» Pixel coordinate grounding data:
•••••

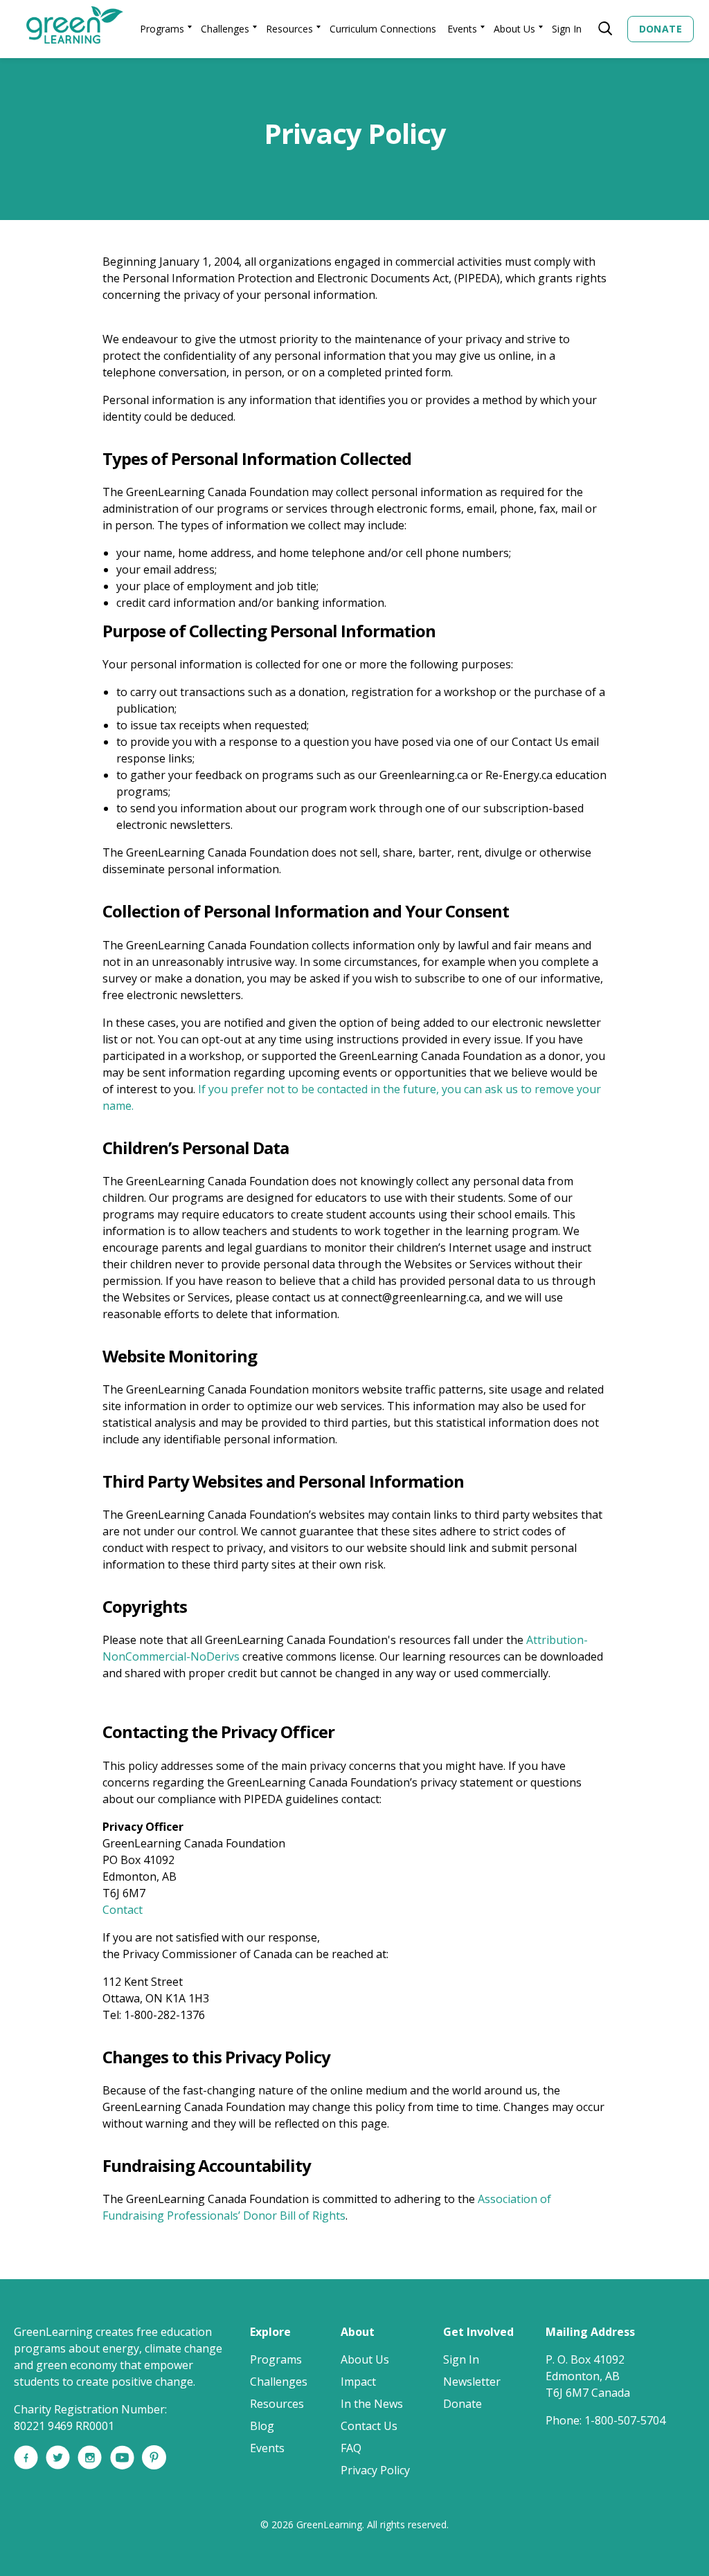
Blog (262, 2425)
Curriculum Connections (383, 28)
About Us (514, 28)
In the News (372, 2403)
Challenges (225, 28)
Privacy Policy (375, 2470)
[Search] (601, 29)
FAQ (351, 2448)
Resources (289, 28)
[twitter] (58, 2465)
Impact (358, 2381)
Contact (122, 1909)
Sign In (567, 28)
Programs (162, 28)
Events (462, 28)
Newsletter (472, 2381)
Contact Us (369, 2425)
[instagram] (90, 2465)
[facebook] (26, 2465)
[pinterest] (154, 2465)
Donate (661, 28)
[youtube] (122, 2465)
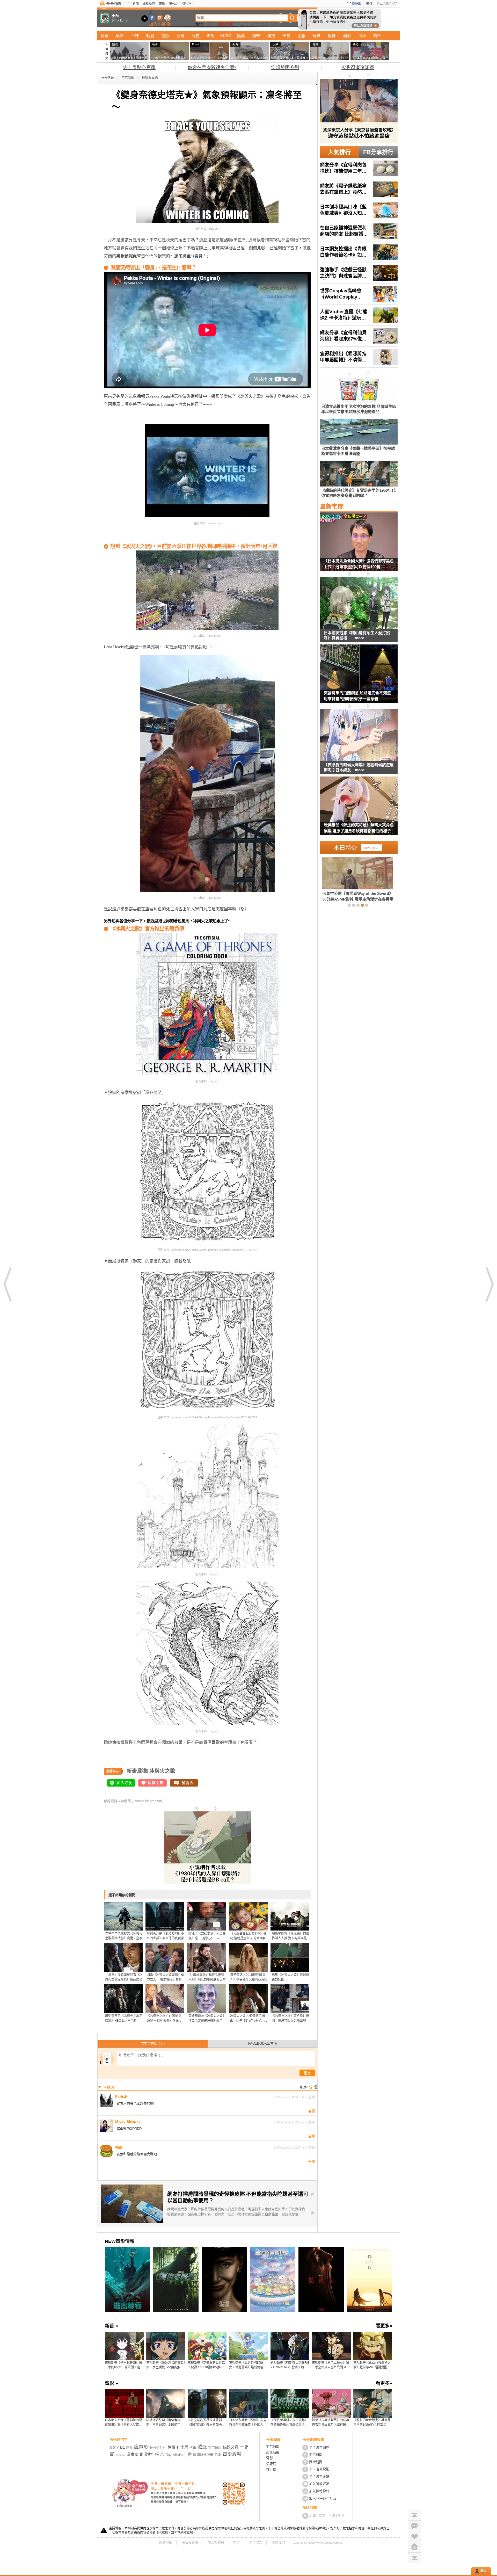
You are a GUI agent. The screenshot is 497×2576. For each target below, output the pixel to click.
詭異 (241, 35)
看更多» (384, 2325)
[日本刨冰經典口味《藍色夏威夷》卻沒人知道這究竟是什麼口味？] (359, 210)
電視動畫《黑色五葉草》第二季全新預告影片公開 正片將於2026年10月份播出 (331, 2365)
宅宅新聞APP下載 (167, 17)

•••••

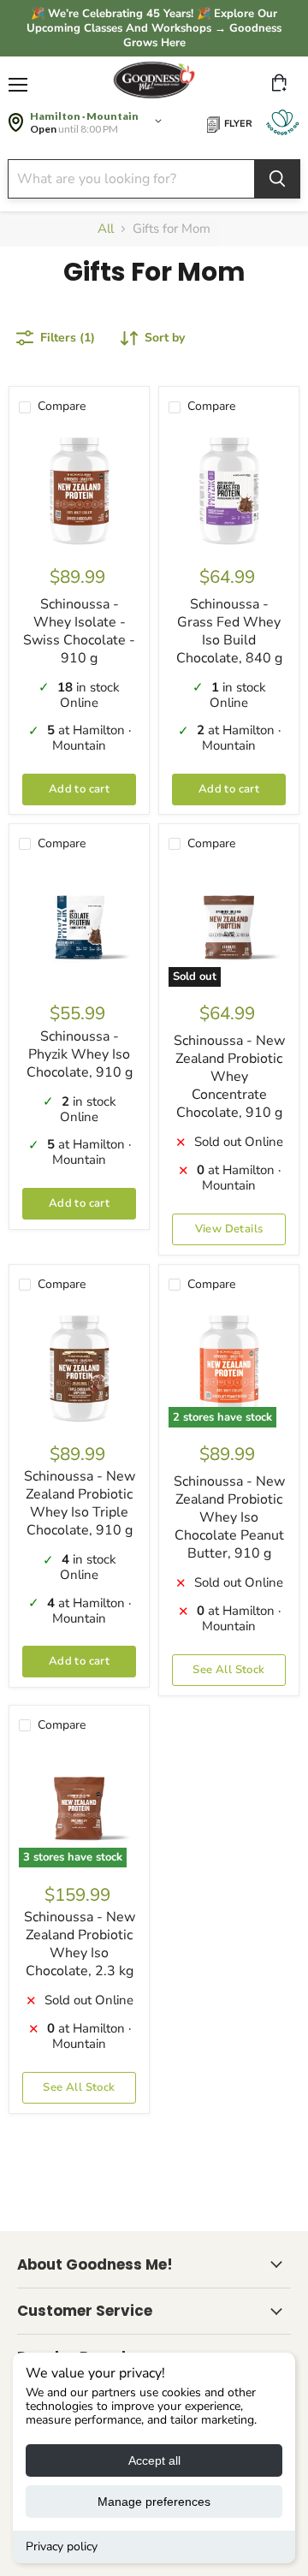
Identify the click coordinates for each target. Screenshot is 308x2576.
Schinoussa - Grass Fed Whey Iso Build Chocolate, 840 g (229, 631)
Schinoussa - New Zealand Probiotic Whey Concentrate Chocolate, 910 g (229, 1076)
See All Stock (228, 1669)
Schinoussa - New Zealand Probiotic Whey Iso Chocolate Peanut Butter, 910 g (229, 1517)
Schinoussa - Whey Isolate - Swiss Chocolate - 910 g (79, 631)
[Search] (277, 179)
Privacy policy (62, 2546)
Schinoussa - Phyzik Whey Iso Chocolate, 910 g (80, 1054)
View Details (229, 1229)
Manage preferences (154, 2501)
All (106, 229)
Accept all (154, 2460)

•••••

» Problem:
Copy out only the lines of the records above from the one with "View Details (229, 1229)" through the one with "Accept all (154, 2460)", exactly as they stand, both included.

» Task response:
View Details (229, 1229)
Manage preferences (154, 2501)
All (106, 229)
Accept all (154, 2460)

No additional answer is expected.